#### Available data

:::

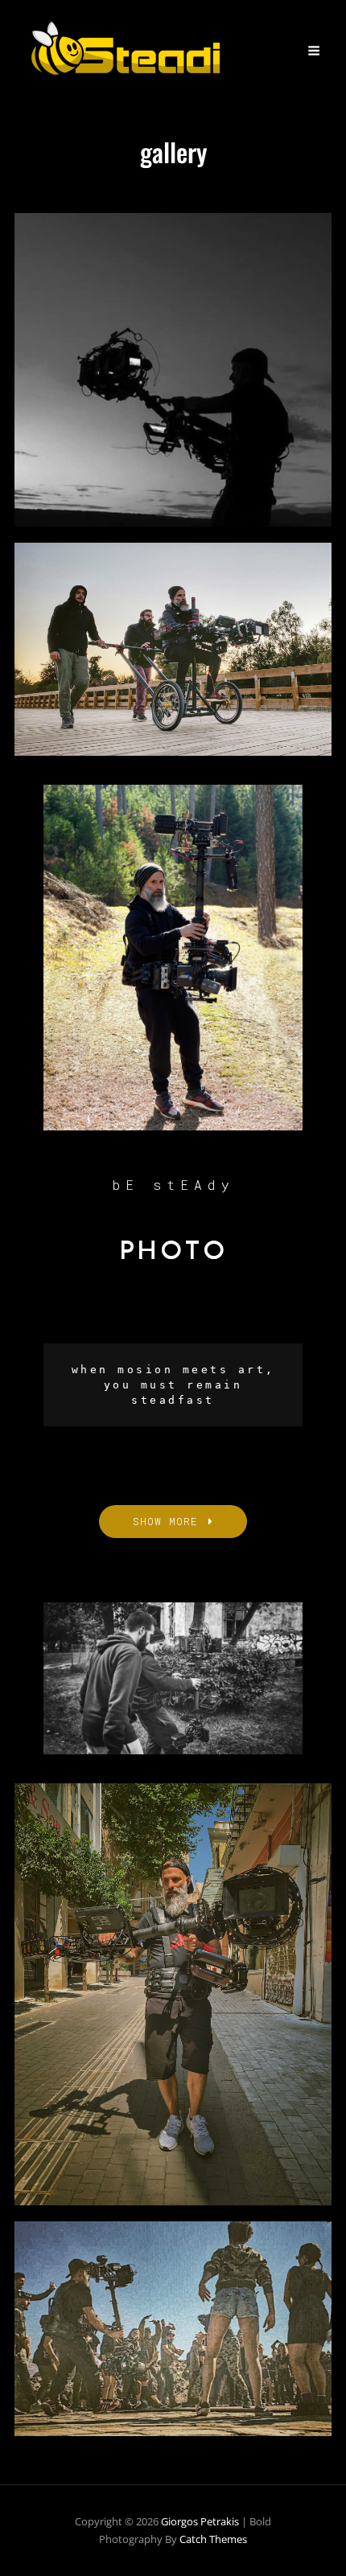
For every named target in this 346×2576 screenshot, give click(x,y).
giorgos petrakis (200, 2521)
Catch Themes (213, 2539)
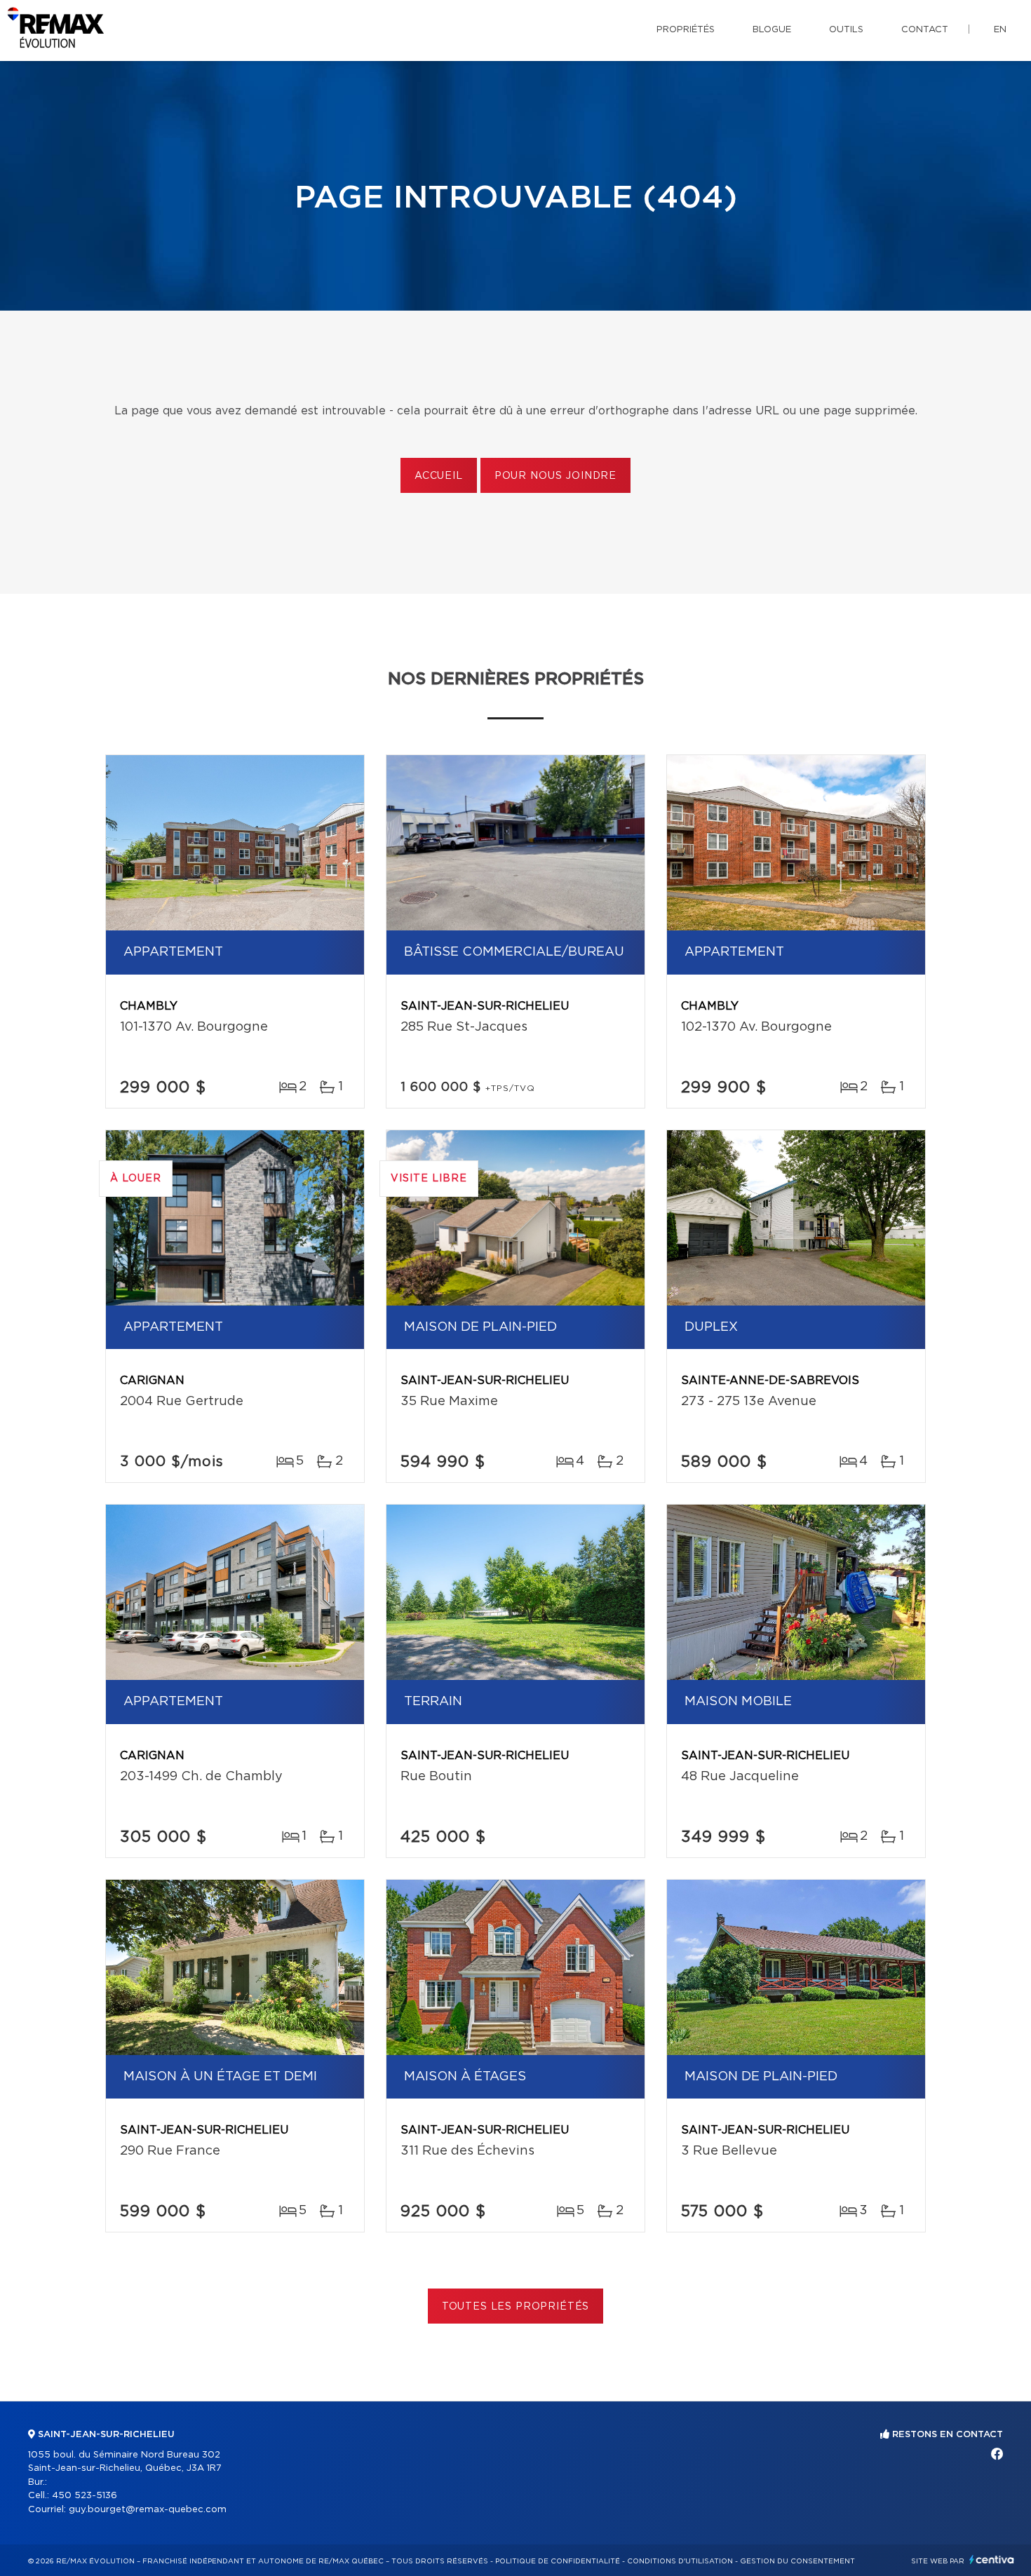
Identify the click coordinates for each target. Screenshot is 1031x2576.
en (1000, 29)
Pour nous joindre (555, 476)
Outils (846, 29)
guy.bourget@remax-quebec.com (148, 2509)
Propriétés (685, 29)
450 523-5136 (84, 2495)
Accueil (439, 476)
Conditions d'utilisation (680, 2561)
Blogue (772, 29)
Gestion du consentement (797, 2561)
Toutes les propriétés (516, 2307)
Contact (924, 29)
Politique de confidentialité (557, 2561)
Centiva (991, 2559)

:::

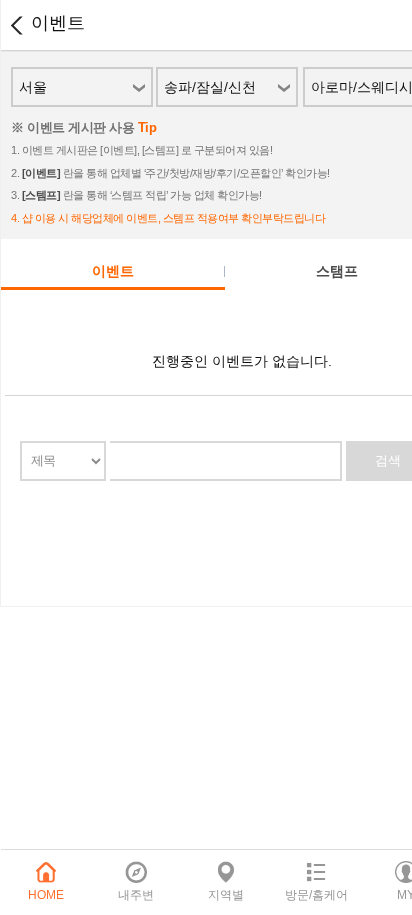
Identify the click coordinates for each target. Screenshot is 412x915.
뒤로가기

:::

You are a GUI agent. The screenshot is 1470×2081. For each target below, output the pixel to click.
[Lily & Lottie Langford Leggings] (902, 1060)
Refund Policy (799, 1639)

:::

Word for word, restate the lines of the listing above starting at the line with "Contact (924, 29)" and ending at the line with "Centiva (991, 2559)", and nothing outside them.

#### Your response
Contact (924, 29)
Politique de confidentialité (557, 2561)
Centiva (991, 2559)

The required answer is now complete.